Starting with the line that contains "Where should I click to: Click the 下足入" and going on through the end of the items, write out every line again, requests included, with each coordinate in the answers multiplied by 1.3 and rounded to a whole number, halves rounded up. Leave the pictures out of your answer.

[Dataset extract start]

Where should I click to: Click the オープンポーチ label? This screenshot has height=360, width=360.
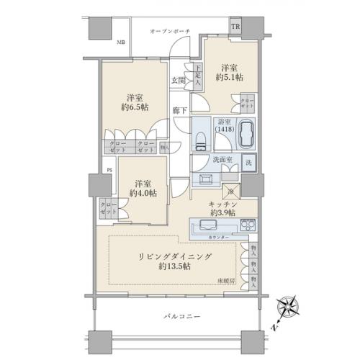(168, 32)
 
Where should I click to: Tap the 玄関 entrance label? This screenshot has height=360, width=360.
(178, 80)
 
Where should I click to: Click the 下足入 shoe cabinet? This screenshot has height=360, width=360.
(197, 77)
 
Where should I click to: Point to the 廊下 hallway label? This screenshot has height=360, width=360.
(180, 110)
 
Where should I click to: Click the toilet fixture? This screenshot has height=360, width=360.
(202, 133)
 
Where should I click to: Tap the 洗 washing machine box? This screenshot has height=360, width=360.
(248, 163)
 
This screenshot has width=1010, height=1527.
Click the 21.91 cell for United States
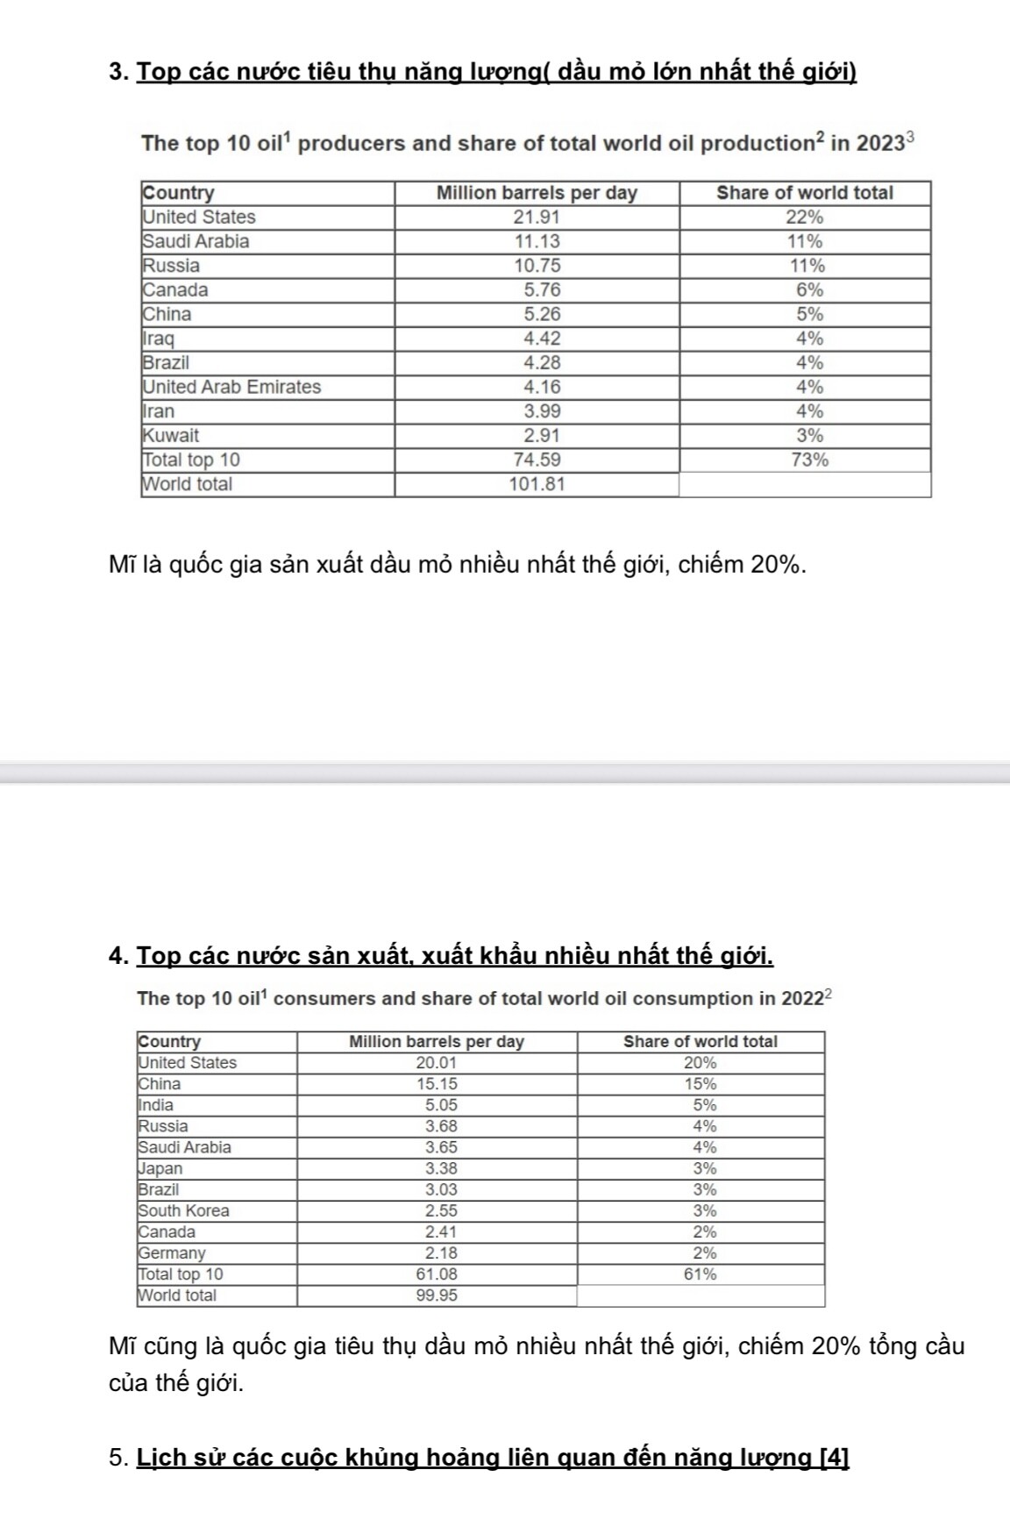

[Dataset extract end]

**Result of the task**
Where should I click to: Click the 下足入 shoe cabinet? This screenshot has height=360, width=360.
(256, 100)
 
Where should I click to: Point to the 廊下 hallway label? This screenshot has height=360, width=360.
(234, 143)
 
Where should I click to: Click the toilet fixture? This screenshot has height=360, width=360.
(263, 173)
 
Where should I click to: Tap the 洗 washing machine box? This screenshot has height=360, width=360.
(322, 212)
 
This screenshot has width=1010, height=1527.
Click the 21.91 cell for United States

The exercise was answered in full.